Na Câmara Municipal (CMBH) os arquivos intermediários das atividades- meio estão em cada setor que os produz (RH e Finanças) e são geridos por eles. Não há TTDD e os documentos das atividades-fim, retirados do uso, são recolhidos ao APCBH, através da Seção de Registro Normativo da Divisão de Correspondência e Redação de
Atas, subordinada à Diretoria do Processo Legislativo, que é subordinada à Diretoria
Geral. Sem uma TTDD não se pode saber como são selecionados os documentos enviados para guarda permanente, situação considerada de alto risco na salvaguarda dos documentos oficiais, exceto no caso de não haver qualquer eliminação.
A Seção de Arquivo Geral do TRE-MG é um arquivo intermediário que se encontra na Secretaria de Gestão de Serviços, responsável pela Zeladoria, Transportes e Obras, e fica localizado em uma rodovia federal distante do centro da cidade. Um Centro de Memória com exposição de alguns documentos arquivísticos tem localização central na cidade. A chefe do Arquivo Geral considera inadequado o lugar do Arquivo também na estrutura organizacional da entidade e considera que suas chances de proceder à gestão dos documentos correntes e criar um arquivo permanente são nulas na atualidade.
116 O Tribunal de Contas do Estado de Minas Gerais foi criado pela Constituição Mineira de 1935. 117 Citações extraídas do Programa de Modernização dos Arquivos do Tribunal de Contas do Estado de Minas Gerais, cedido pelo Coordenador do Arquivo Geral.
O Tribunal Superior Eleitoral (TSE) em Brasília publicou em abril de 2012, a Resolução nº 23.379 com a seguinte ementa: Dispõe sobre o Programa de Gestão
Documental, o Sistema de Arquivos, o Fundo Histórico Arquivístico e o Comitê de Gestão Documental no âmbito da Justiça Eleitoral. Nessa resolução, a Lei de Arquivos
não é citada e não se resolve a criação das instituições arquivísticas, cujas prerrogativas as colocam no papel de autorizar, ou não, a publicação das listas de eliminação. O Glossário, anexo à essa resolução, define Autorização de Descarte de Documentos:
documento que autoriza ao serviço de arquivo realizar eliminação ou alienação definitiva de documentos; essa autorização é composta de uma listagem, elaborada pelo serviço de arquivo, e enviada à unidade responsável pelos documentos, para que esta autorize o descarte dos documentos.

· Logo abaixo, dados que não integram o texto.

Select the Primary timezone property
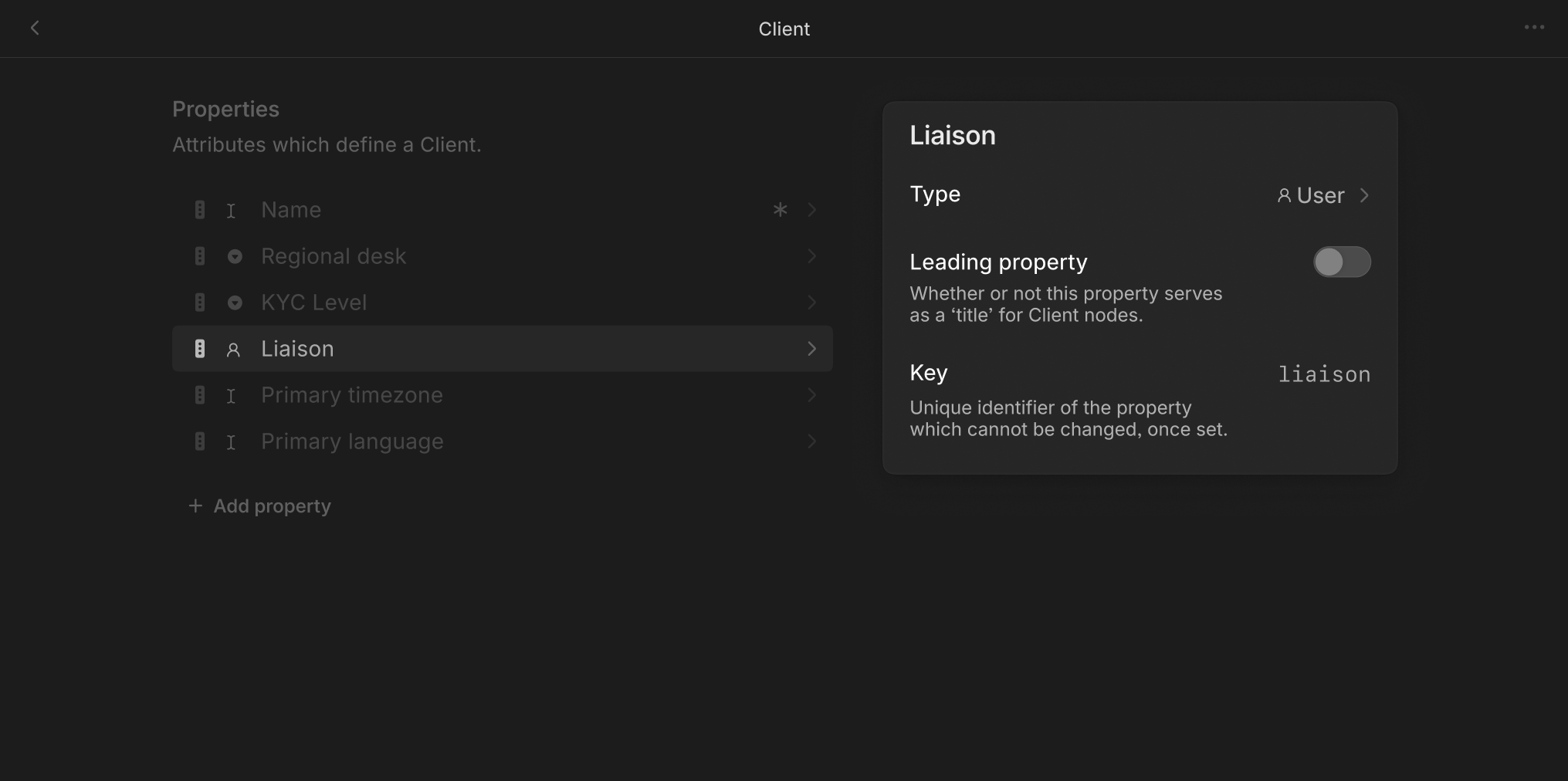1568x781 pixels. point(351,395)
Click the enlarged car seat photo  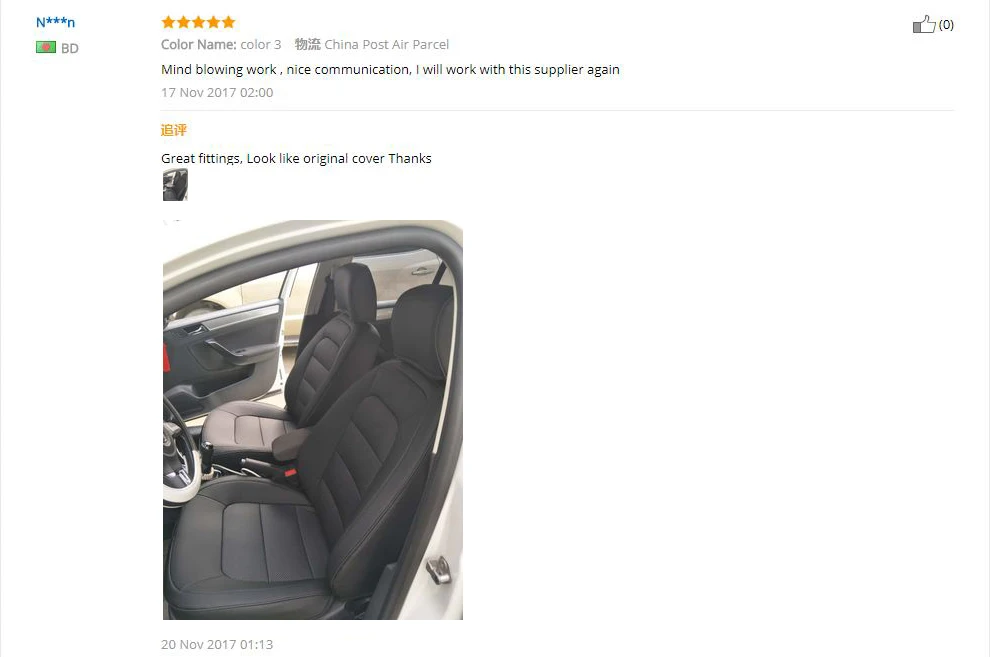coord(313,420)
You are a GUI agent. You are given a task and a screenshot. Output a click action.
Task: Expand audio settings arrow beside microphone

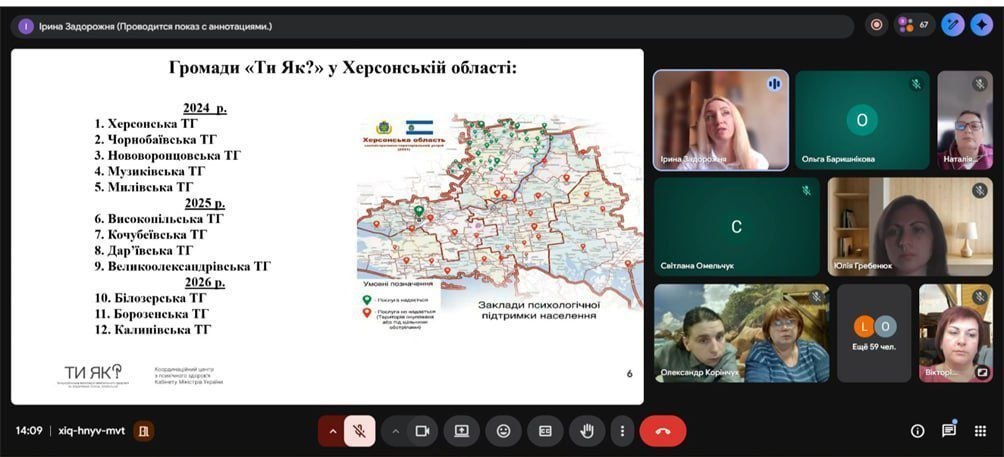[332, 431]
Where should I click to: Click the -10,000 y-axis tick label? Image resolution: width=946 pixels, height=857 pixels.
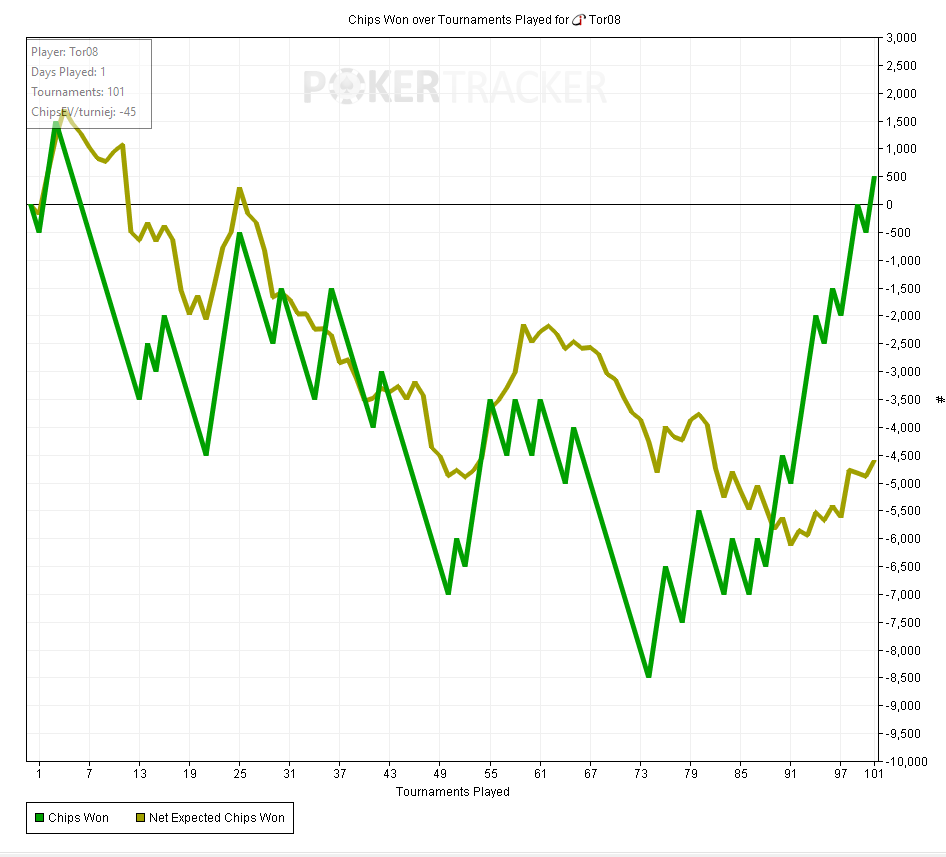coord(903,762)
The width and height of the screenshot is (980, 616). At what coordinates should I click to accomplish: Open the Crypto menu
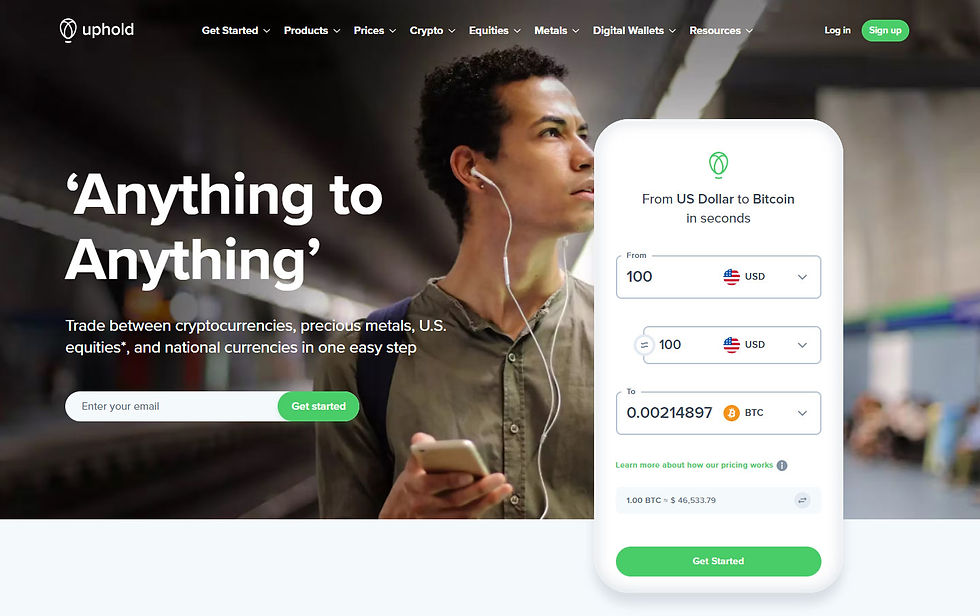(x=432, y=31)
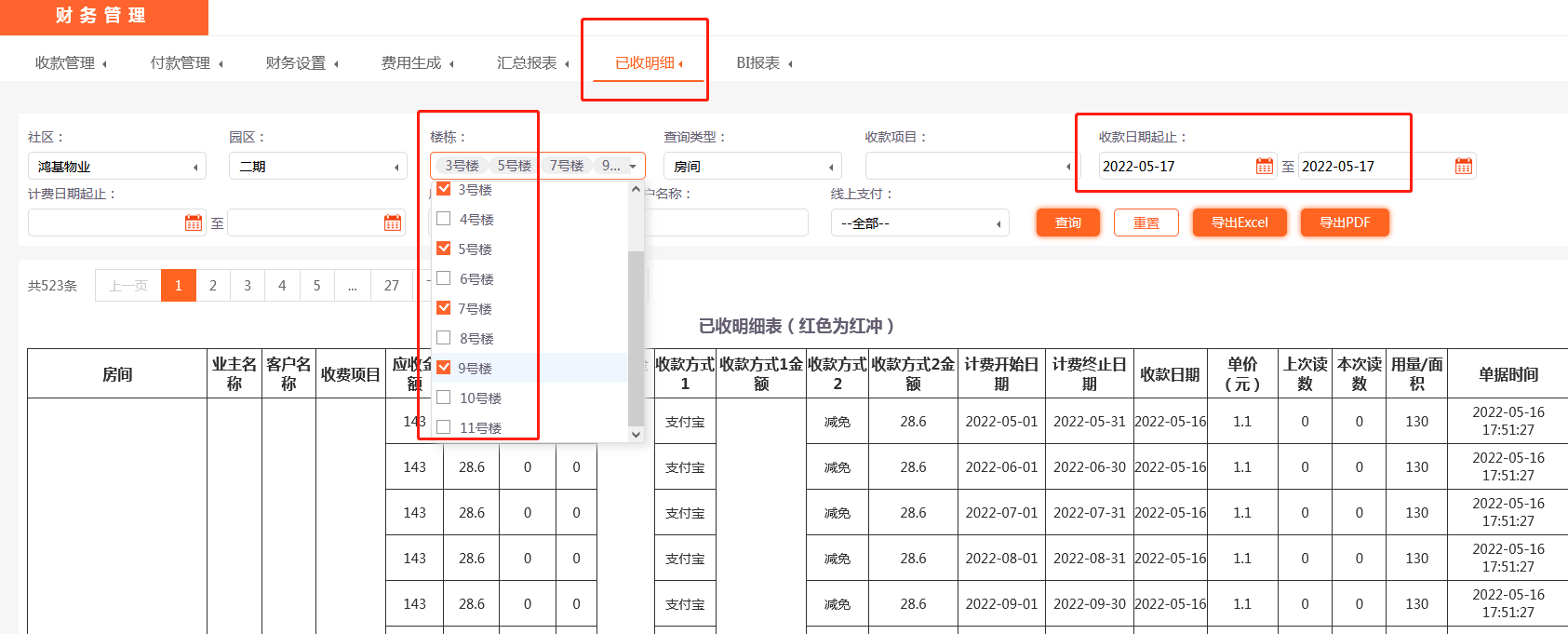Open the 汇总报表 menu
The width and height of the screenshot is (1568, 634).
click(x=527, y=63)
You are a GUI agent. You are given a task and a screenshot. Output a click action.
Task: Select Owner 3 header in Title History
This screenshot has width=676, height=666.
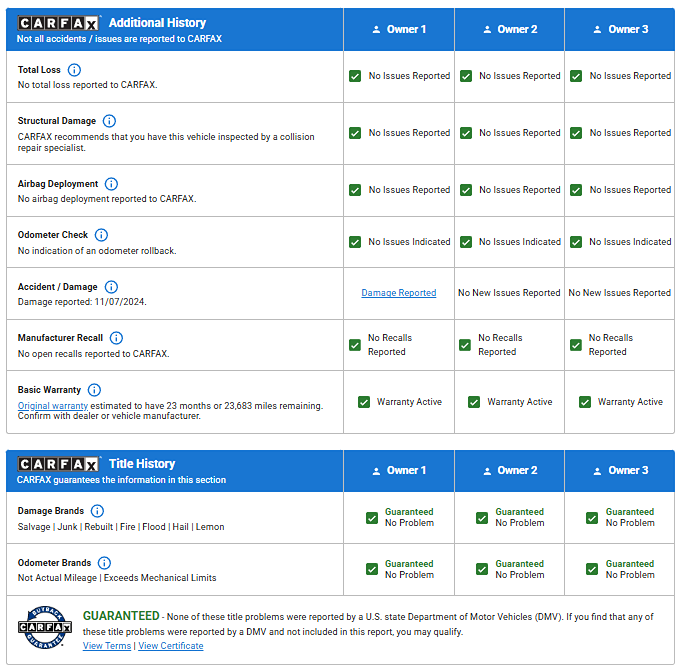[x=620, y=470]
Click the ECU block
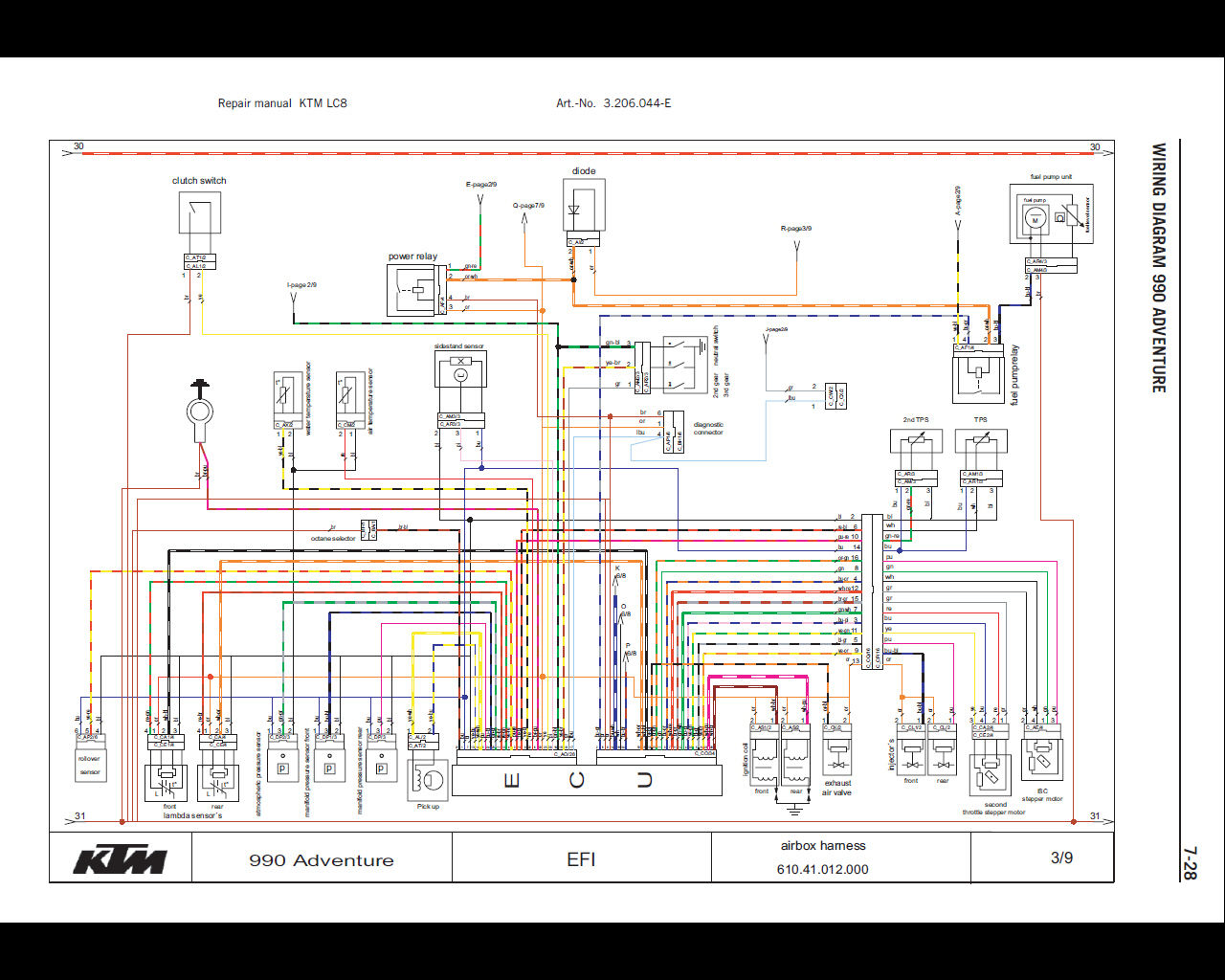1225x980 pixels. pyautogui.click(x=586, y=780)
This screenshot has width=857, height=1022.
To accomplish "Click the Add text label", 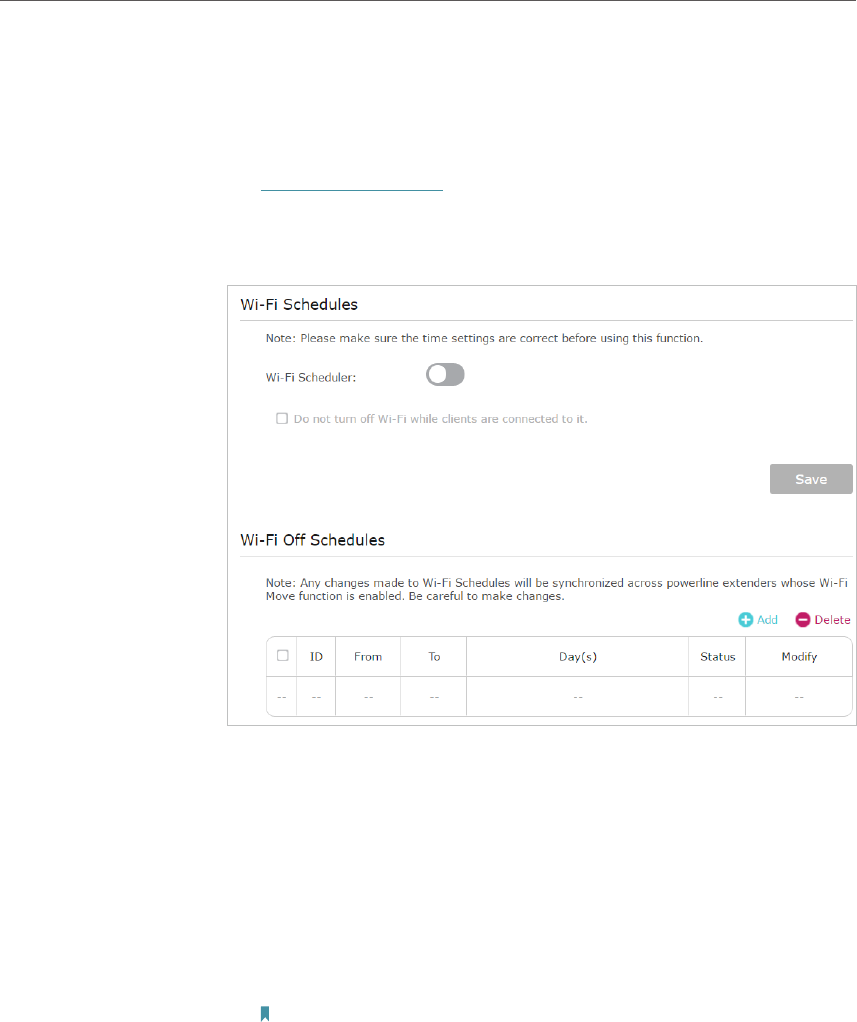I will (x=767, y=620).
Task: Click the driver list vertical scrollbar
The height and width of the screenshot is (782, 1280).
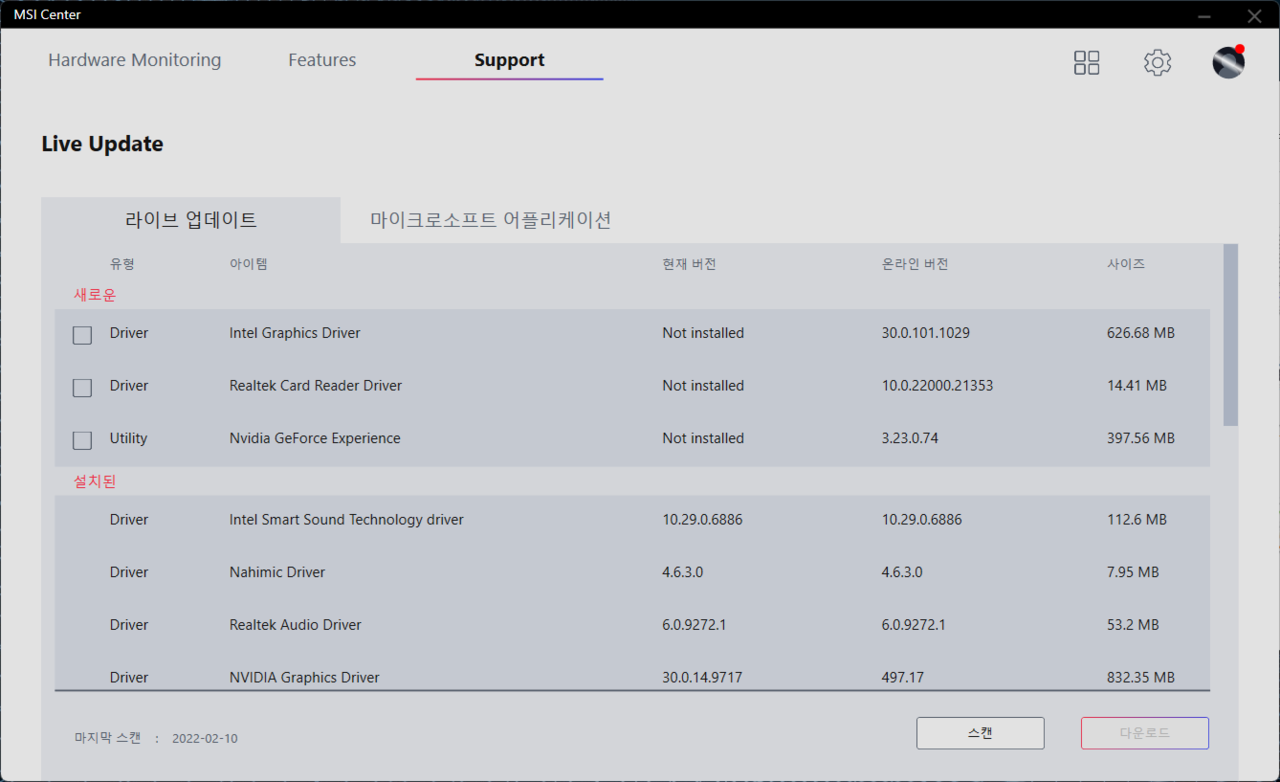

Vê-se que a Resolução estabelece a constituição da Comissão Permanente de Avaliação (Art. 9º), mas quem dá a autorização final para a publicação do edital de eliminação é o produtor do documento, colocando em risco a neutralidade mínima do avaliador na definição de eliminações, que Lei pretende com a determinação de que a instituição arquivística deverá aprovar ou não as listas de eliminação.
A pesquisa sobre o lugar dos arquivos nas estruturas organizacionais das entidades vem, portanto, evidenciar o desprestígio ou a falta de poder de interferência dos arquivistas junto ao tratamento documental nas entidades públicas.